I don't see any benefit in using Option Compare Text. The only thing it gives you is a case-insensitive comparison method that is slower than most of your Binary alternatives, and much slower than some of them. The Like operator under Option Compare Text is a true slowpoke. The others are better, but not good enough to compete. You can leave Option Compare at its default of Binary without any downsides.

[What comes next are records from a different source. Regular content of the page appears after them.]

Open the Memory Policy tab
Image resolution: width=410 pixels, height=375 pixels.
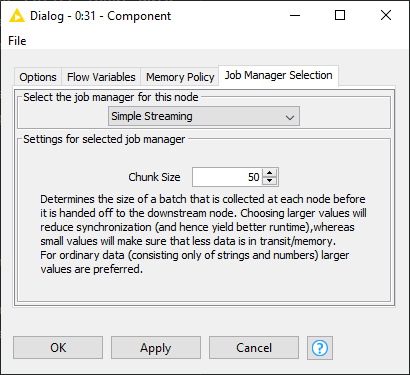[x=180, y=77]
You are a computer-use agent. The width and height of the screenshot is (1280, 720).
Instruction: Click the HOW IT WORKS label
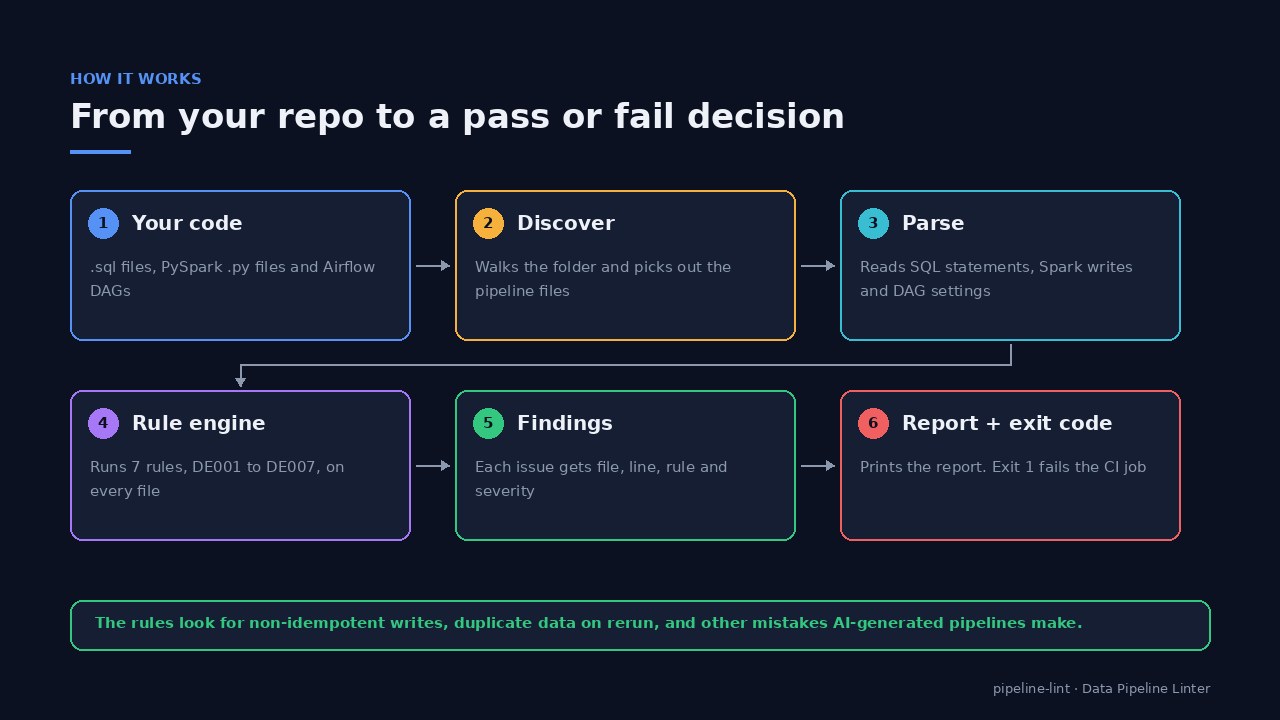[x=136, y=79]
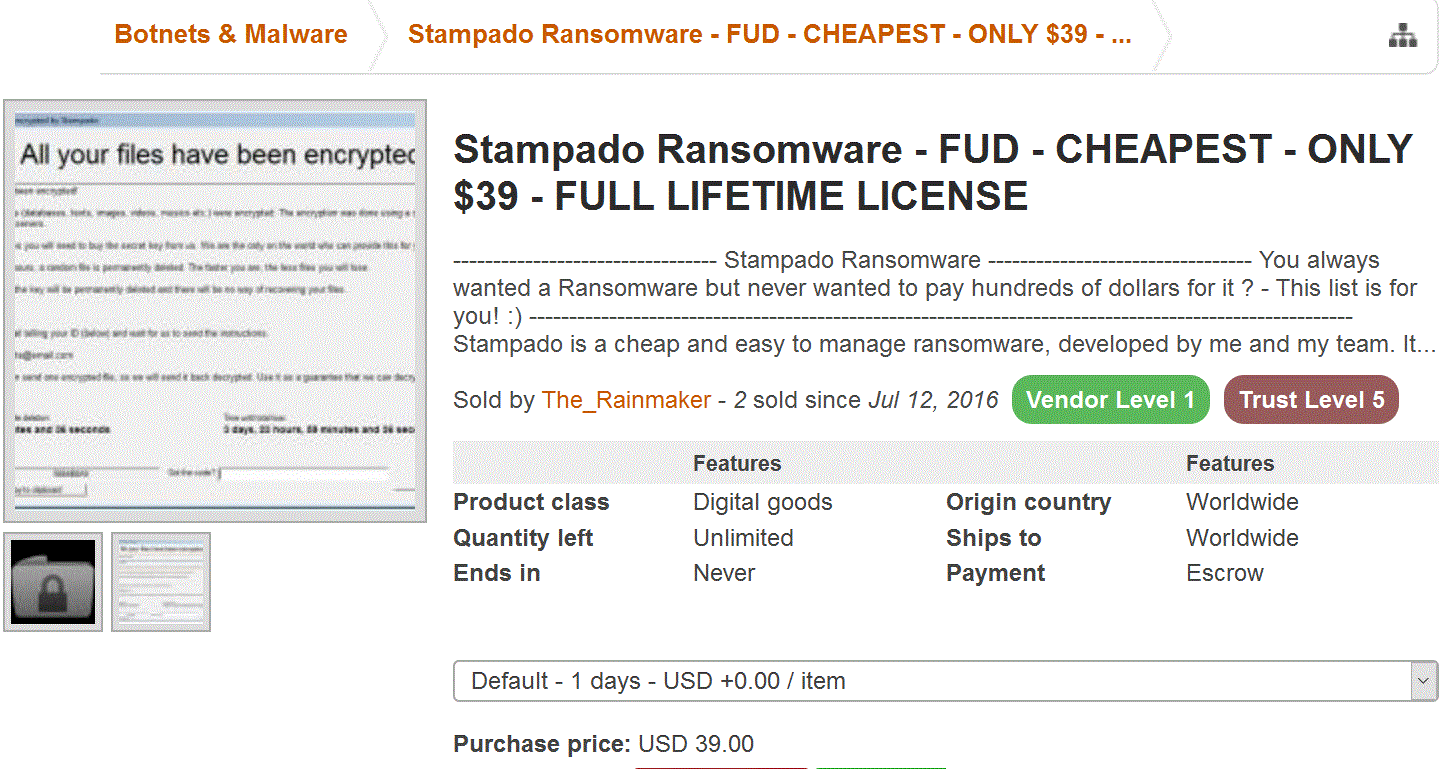Click the Jul 12, 2016 date

click(933, 400)
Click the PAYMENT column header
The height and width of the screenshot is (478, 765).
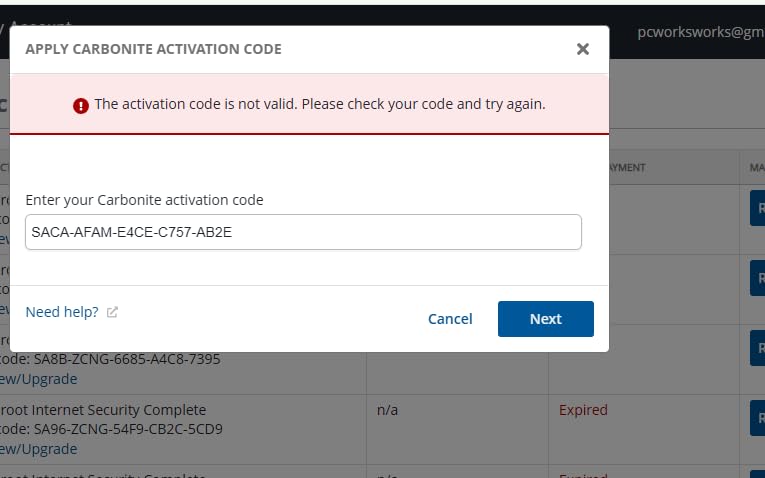[x=627, y=167]
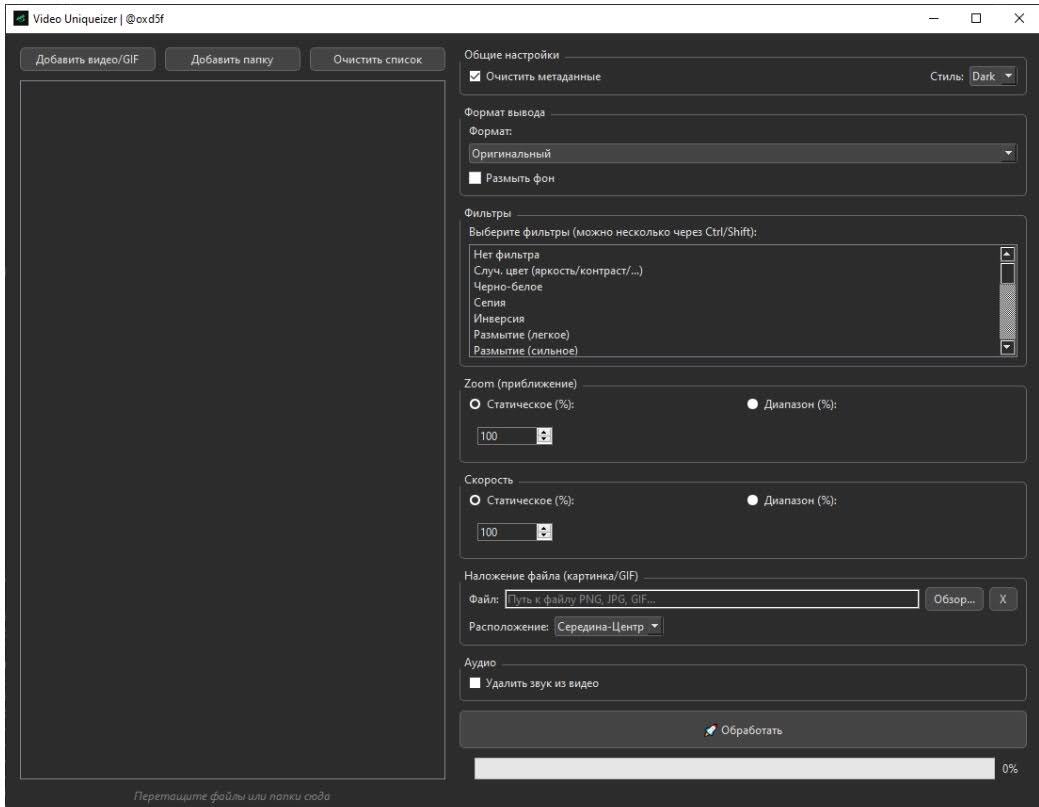Expand the Формат Оригинальный dropdown
The height and width of the screenshot is (807, 1039).
[742, 153]
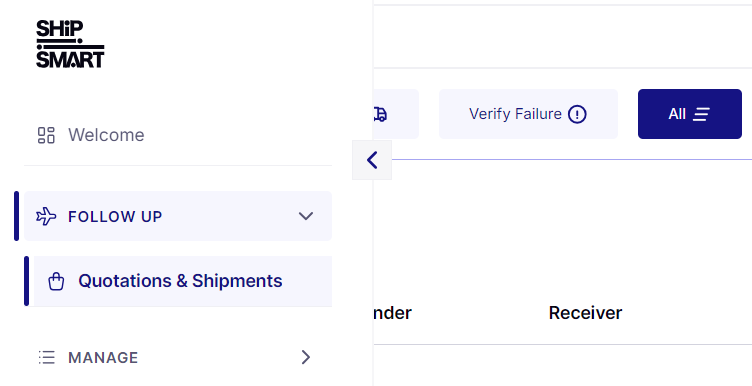The image size is (752, 386).
Task: Click the Ship Smart logo
Action: tap(70, 44)
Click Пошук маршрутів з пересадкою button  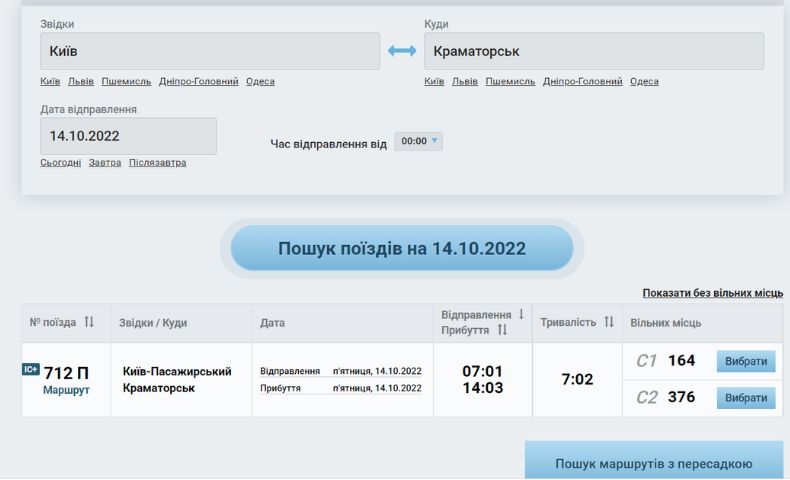654,464
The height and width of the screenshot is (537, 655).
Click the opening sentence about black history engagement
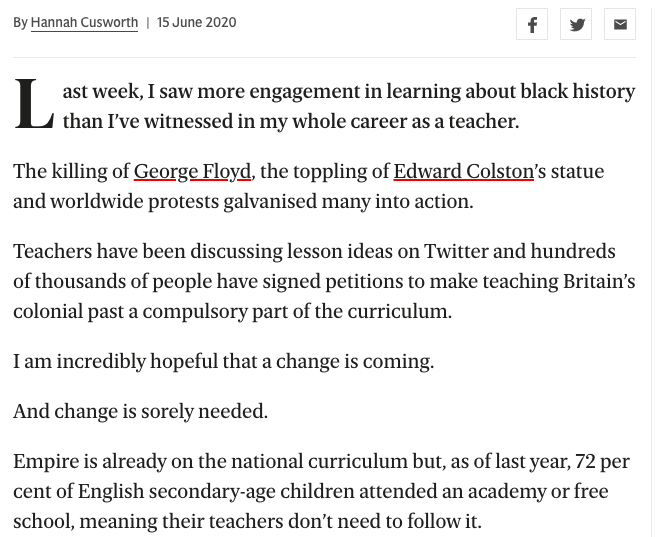click(349, 106)
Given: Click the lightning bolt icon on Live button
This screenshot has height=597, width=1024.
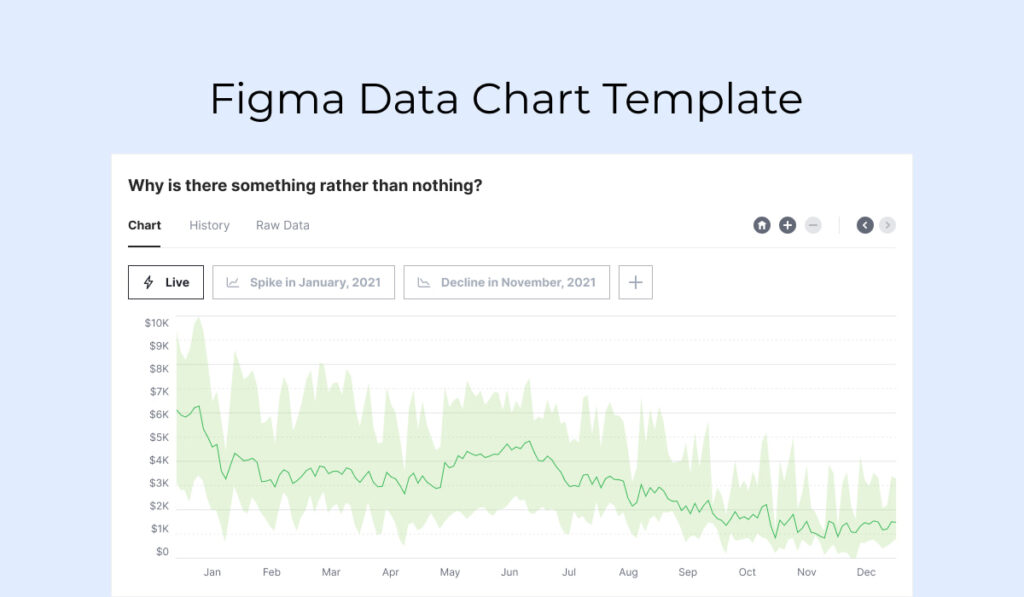Looking at the screenshot, I should 147,282.
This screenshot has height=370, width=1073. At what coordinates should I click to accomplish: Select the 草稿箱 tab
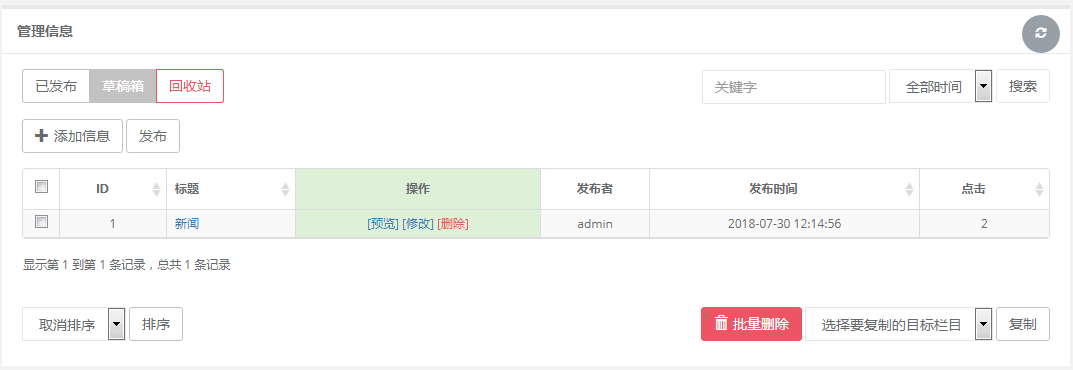[122, 86]
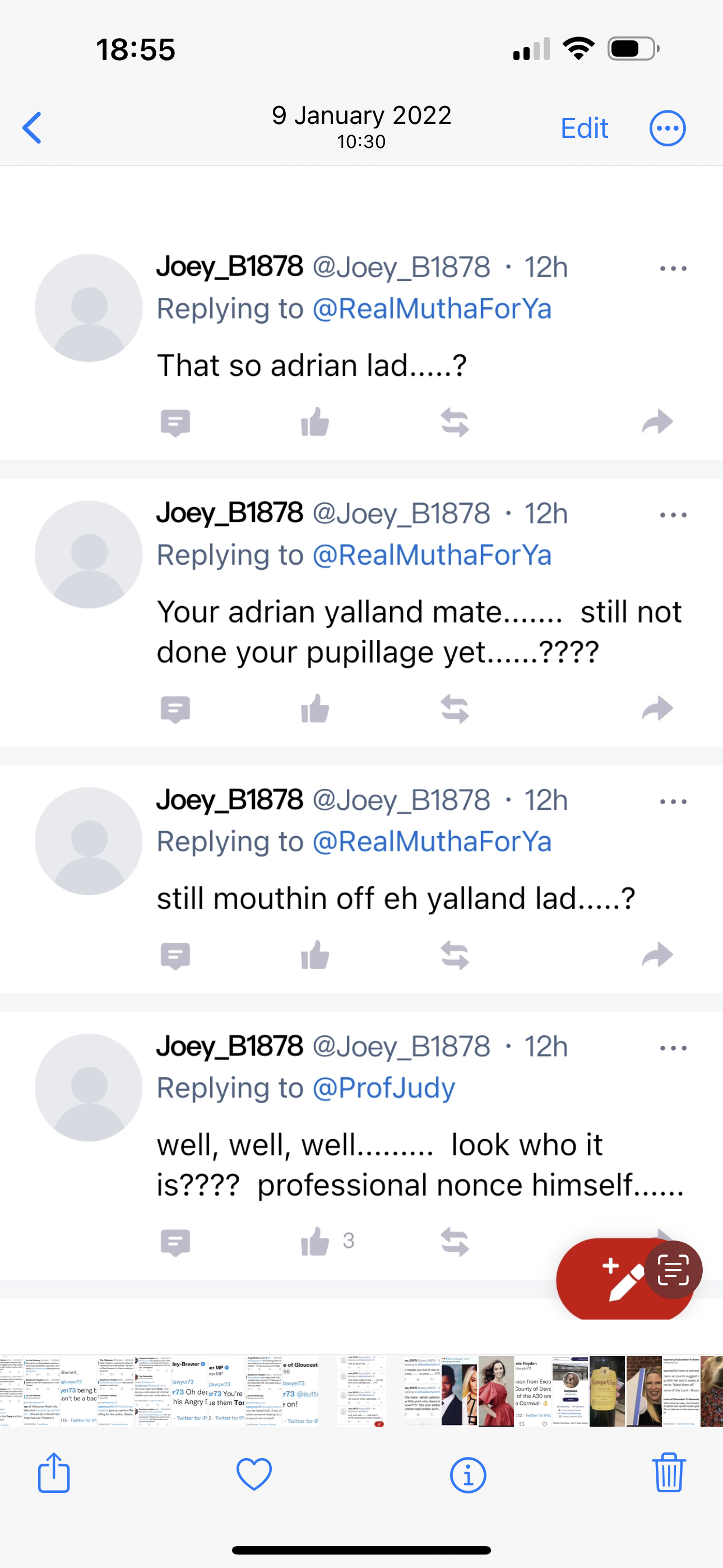Share the "That so adrian lad" tweet
723x1568 pixels.
(x=657, y=422)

But even if you're an Option Compare Binary junkie, this exercise points out the downside to several of your comparison options. ToUpper and ToLower are much slower than the StringComparison alternatives. It may be that the difference is not significant in your applications; that would certainly be the case in a desktop application where string comparisons are few. But in a multi-user application or an application running on an underpowered device, you're better off going with the much faster alternatives. And there's really no benefit in habitually using a slow string comparison method.

Exceptions and variations

The only scenario I can see recommending that you stick with Option Compare Text is the legacy one. If your boss hands you an application that has Option Compare set to Text, either for the whole project or for a module, make sure you review the code before you change it to Binary. Once you do, the application will behave differently, and you'll want to make sure you've deployed appropriate alternatives at all such points before making the switch.

Conclusion

Option Compare is a compiler option in VB.NET with the right default for all new projects. Leave it alone. Then scour your code for string-comparison bottlenecks and implement the much-faster alternatives available to you.